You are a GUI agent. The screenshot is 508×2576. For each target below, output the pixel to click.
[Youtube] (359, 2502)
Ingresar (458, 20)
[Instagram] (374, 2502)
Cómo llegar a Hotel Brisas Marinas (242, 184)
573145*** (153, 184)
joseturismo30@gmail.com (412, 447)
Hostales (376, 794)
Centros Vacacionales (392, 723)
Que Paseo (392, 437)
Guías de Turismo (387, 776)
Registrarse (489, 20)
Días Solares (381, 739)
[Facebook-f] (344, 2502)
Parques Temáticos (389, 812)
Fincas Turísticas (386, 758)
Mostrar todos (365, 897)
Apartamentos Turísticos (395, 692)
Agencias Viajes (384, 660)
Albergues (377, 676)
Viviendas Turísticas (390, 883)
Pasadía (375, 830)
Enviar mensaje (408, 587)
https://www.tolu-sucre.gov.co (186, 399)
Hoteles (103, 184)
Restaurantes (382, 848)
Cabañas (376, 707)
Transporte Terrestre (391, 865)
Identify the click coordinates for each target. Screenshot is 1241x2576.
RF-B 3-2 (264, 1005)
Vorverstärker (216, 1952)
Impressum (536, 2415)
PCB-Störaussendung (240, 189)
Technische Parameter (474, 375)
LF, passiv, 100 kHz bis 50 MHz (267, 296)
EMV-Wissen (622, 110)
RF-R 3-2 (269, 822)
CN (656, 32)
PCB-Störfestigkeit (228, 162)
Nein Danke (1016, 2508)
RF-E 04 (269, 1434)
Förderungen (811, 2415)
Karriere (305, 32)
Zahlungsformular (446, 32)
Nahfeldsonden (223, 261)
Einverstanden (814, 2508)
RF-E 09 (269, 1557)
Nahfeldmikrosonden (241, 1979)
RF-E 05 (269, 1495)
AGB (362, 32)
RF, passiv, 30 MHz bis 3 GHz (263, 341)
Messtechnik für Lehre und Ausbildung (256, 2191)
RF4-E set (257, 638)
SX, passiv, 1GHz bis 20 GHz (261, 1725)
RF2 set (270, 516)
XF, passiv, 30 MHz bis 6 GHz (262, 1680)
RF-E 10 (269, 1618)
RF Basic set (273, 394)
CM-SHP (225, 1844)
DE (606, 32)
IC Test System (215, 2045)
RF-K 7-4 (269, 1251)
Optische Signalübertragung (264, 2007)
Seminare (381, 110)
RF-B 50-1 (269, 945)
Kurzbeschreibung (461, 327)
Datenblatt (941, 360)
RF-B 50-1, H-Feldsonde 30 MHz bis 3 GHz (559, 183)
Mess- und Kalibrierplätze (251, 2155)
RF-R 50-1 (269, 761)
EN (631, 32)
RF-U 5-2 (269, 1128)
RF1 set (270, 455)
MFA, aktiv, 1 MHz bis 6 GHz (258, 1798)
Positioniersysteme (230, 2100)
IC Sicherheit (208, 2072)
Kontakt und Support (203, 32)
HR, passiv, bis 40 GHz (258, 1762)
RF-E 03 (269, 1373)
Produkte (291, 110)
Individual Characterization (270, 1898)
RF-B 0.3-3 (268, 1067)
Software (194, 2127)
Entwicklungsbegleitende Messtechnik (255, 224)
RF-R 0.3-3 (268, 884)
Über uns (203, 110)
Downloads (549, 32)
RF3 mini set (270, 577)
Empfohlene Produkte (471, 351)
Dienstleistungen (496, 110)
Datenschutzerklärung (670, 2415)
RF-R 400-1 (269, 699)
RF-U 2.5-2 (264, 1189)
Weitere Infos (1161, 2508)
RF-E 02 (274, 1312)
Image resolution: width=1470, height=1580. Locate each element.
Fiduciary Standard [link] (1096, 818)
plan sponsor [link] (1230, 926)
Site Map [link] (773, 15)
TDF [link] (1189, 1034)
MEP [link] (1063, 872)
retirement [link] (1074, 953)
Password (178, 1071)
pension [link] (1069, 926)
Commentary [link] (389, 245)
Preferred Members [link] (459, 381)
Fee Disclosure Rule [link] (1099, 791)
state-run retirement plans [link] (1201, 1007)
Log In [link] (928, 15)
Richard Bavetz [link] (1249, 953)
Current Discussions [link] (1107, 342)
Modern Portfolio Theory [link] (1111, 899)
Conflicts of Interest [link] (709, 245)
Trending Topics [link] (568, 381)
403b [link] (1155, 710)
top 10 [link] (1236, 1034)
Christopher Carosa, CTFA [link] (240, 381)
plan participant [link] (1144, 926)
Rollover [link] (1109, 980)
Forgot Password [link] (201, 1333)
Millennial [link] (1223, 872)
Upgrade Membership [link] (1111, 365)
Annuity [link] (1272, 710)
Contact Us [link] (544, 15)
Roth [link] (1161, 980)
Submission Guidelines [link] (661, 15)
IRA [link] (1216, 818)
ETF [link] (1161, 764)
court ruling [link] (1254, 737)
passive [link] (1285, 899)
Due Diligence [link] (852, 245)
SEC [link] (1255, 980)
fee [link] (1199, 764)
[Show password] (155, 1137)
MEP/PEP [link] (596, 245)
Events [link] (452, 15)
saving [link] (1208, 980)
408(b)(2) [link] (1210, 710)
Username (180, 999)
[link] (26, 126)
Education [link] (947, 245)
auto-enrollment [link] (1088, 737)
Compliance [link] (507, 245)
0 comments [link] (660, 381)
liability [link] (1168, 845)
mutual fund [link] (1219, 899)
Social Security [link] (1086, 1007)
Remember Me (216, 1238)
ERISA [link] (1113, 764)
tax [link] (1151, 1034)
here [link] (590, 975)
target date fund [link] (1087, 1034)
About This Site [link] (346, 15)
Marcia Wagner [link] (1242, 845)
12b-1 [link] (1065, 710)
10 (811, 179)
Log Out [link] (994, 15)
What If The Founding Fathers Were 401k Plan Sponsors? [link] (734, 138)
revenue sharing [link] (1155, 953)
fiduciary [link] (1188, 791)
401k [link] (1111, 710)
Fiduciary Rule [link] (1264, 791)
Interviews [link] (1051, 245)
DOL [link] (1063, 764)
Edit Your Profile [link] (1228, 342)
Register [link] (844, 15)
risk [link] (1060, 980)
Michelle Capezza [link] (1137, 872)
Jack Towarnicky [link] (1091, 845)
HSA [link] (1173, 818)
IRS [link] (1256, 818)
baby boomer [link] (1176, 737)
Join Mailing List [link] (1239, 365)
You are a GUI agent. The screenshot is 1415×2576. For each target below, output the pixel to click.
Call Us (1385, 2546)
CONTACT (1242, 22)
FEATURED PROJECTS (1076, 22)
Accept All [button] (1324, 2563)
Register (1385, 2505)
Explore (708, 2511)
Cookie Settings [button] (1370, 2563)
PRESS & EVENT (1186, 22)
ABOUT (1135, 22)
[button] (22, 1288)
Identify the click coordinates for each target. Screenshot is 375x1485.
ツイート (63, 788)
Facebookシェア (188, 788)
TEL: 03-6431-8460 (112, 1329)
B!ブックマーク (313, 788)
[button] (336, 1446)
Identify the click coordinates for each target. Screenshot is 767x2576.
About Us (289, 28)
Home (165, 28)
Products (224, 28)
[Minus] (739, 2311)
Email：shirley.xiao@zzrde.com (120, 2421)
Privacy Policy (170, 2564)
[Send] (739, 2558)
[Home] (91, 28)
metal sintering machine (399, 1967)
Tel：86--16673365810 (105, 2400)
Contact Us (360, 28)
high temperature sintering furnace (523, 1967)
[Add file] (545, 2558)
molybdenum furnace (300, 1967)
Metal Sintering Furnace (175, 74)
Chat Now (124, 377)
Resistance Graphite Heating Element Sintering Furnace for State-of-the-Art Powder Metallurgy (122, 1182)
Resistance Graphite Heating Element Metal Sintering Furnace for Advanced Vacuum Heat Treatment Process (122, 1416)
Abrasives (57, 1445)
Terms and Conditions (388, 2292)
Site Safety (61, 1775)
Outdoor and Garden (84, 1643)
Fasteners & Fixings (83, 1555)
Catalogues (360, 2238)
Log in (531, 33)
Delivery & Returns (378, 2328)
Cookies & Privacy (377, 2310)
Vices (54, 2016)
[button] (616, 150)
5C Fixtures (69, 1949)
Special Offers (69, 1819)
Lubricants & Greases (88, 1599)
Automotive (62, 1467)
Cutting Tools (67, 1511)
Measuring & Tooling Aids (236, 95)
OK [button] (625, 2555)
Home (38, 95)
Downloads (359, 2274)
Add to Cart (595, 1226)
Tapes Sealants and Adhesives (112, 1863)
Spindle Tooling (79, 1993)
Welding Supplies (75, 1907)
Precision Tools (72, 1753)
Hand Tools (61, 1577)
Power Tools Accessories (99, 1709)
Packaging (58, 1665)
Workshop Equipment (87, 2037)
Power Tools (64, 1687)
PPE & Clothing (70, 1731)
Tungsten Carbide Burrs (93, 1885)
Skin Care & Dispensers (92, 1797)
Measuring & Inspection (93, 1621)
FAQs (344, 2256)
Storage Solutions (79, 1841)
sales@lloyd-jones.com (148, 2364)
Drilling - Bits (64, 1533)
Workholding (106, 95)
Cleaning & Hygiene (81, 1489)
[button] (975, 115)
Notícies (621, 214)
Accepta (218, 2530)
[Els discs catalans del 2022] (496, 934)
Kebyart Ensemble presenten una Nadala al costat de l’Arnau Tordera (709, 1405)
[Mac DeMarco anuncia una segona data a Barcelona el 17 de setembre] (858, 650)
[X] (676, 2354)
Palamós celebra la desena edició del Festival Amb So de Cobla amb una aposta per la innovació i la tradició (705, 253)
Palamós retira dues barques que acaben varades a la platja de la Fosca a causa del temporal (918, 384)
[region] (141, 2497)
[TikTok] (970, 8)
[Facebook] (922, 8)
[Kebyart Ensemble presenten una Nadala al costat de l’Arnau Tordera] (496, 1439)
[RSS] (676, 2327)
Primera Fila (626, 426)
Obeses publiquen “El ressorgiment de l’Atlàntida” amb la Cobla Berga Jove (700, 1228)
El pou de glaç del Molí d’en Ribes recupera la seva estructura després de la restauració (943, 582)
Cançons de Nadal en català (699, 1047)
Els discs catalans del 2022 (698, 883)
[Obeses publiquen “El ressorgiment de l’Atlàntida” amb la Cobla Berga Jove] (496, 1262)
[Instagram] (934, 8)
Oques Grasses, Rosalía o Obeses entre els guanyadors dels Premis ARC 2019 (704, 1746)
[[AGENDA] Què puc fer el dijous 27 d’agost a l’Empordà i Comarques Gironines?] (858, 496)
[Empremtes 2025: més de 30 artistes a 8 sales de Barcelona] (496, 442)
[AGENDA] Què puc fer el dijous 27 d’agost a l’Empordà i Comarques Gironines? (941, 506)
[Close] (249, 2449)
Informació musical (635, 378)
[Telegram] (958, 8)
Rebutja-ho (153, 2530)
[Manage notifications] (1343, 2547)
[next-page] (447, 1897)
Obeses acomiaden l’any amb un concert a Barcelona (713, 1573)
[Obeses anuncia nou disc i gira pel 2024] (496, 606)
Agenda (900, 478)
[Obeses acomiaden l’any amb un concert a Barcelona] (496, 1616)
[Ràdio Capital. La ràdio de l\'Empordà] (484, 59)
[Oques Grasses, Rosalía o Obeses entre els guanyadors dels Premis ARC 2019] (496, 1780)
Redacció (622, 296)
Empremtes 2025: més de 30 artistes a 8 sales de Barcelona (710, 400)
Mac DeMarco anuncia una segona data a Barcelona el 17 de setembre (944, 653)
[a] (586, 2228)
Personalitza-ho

▶ **What you will do**:
Update the lines from the first one up to and including the line with "Viviendas Turísticas (390, 883)", putting "Posadas" in place of "Hostales" and leaving everything else unchanged.

▶ **Output for this exercise**:
You are a GUI agent. The screenshot is 508×2576. For each target below, output the pixel to click.
[Youtube] (359, 2502)
Ingresar (458, 20)
[Instagram] (374, 2502)
Cómo llegar a Hotel Brisas Marinas (242, 184)
573145*** (153, 184)
joseturismo30@gmail.com (412, 447)
Posadas (376, 794)
Centros Vacacionales (392, 723)
Que Paseo (392, 437)
Guías de Turismo (387, 776)
Registrarse (489, 20)
Días Solares (381, 739)
[Facebook-f] (344, 2502)
Parques Temáticos (389, 812)
Fincas Turísticas (386, 758)
Mostrar todos (365, 897)
Apartamentos Turísticos (395, 692)
Agencias Viajes (384, 660)
Albergues (377, 676)
Viviendas Turísticas (390, 883)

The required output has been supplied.